__Work order__: Output exactly what appears from the line containing "Futuro 360 (89, 44)" to the end of the data below, and nothing more.

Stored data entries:
========

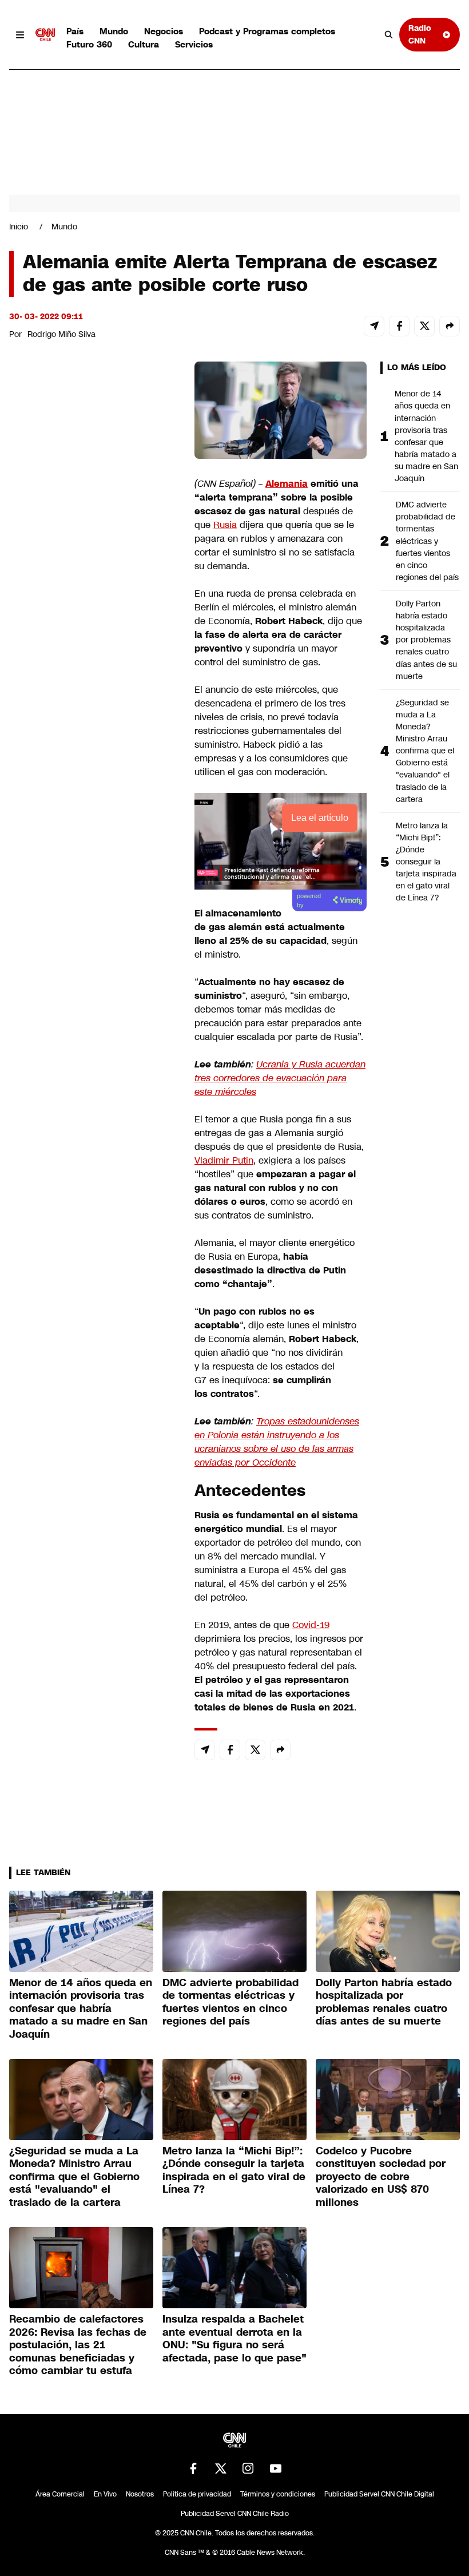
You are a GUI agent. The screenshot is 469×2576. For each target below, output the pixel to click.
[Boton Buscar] (389, 35)
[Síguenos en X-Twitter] (221, 2468)
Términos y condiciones (277, 2494)
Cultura (143, 44)
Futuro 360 (89, 44)
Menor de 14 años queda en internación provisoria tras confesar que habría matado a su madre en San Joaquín (426, 436)
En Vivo (105, 2494)
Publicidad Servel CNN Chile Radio (235, 2513)
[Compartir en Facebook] (399, 326)
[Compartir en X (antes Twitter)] (424, 326)
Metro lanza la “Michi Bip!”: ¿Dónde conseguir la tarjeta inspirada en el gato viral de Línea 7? (426, 862)
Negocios (163, 31)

========

__Task response__:
Futuro 360 (89, 44)
Menor de 14 años queda en internación provisoria tras confesar que habría matado a su madre en San Joaquín (426, 436)
En Vivo (105, 2494)
Publicidad Servel CNN Chile Radio (235, 2513)
[Compartir en Facebook] (399, 326)
[Compartir en X (antes Twitter)] (424, 326)
Metro lanza la “Michi Bip!”: ¿Dónde conseguir la tarjeta inspirada en el gato viral de Línea 7? (426, 862)
Negocios (163, 31)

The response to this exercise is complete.